ALPHARETTA, Ga. (BP)–A new North American Mission Board emphasis on affirming God’s call on the lives of laypeople apparently is striking a chord — prompting some of the strongest responses from audiences since the entity was formed in 1997.

A May 4 commissioning service for 57 missionaries at Johnson Ferry Baptist Church in Marietta, Ga., resulted in a record 1,137 response cards from individuals willing to say they will answer God’s call “to be on mission where I live.” A total of 309 people were interested in short-term mission opportunities, 78 sought information on full-time opportunities and 1,123 committed to prayer for NAMB missionaries.

NAMB President Robert E. Reccord said the results are just the latest affirmation he’s seen of a central message he and the entity’s leadership team have been putting forth since January.

“We have made it sound for a lot of years — unintentionally — like the highest call that God gives is to be a vocational minister or missionary,” he said. “That’s a very important call, and God calls those people to go to the frontiers and be the equippers. But we must move to helping the student understand that they’re called to be on mission to their campus, and the professional person to understand that their vocational occupation is a platform for mission, and the business person — as well as the housewife who pours her life into her kids,” Reccord said.

“We have inadvertently too often left the impression that it is primarily the minister and missionary that are called by God to change their world,” he added. “But Scripturally it is every Christ-follower who is commissioned to be on mission, beginning right where they are.”

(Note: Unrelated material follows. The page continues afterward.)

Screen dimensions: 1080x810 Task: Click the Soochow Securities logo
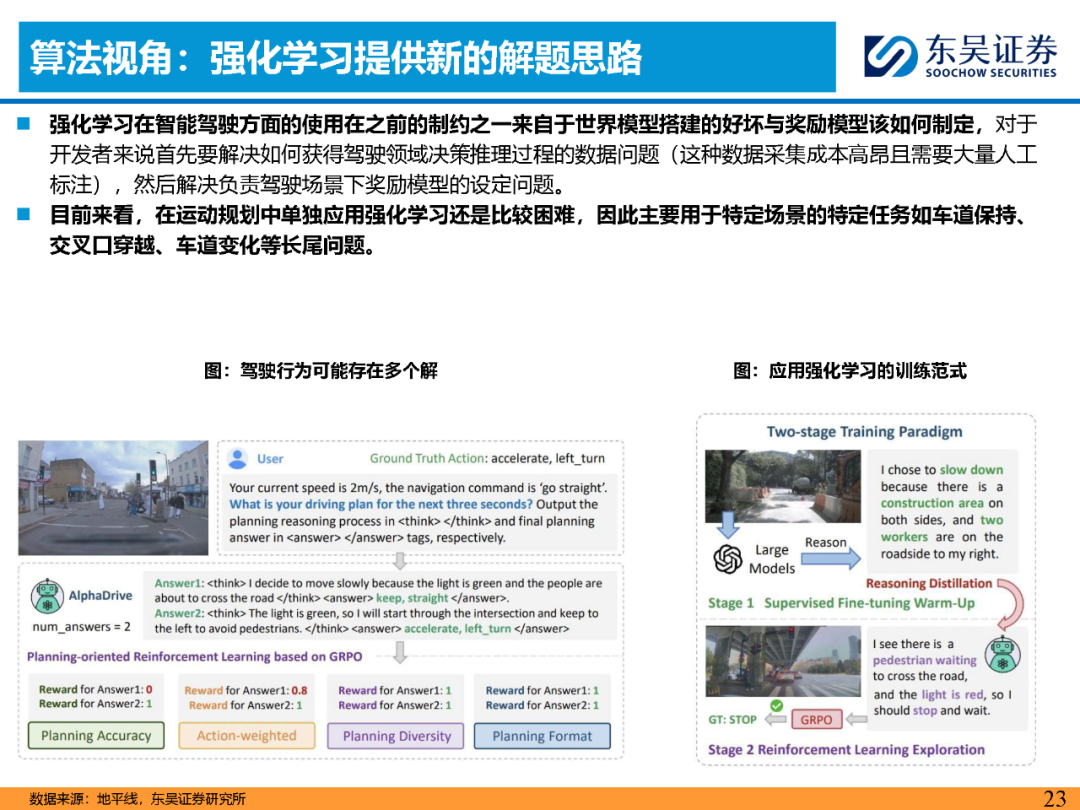[x=960, y=55]
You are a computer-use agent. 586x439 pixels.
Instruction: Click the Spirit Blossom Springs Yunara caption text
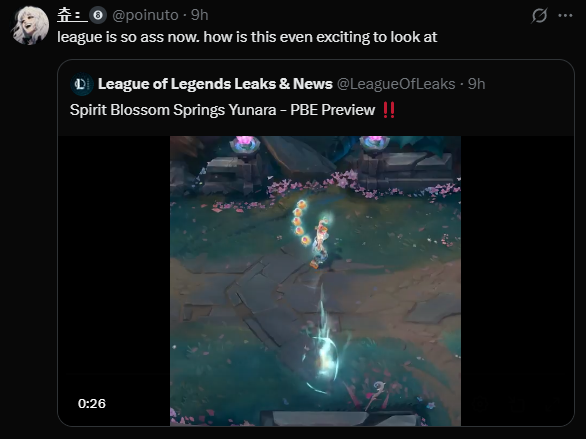tap(222, 110)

Closely related to the concept is the theme that has become NAMB’s central message this year, “Answer His Call. Tell His Story. Change your world.”

The response also has come from people talking with Reccord after speaking engagements, including three Sunday morning services at Johnson Ferry May 4.

“I had a very successful businessman come to me with tears running down his cheeks,” Reccord said. “He said, ‘I never thought about my business as a platform where I could be on mission. But starting Monday I’m looking on my business life in a whole different manner.'”

Another lady said “this is the most freeing message I can remember, because it makes me sense that God has called me right where he’s placed me,” he said.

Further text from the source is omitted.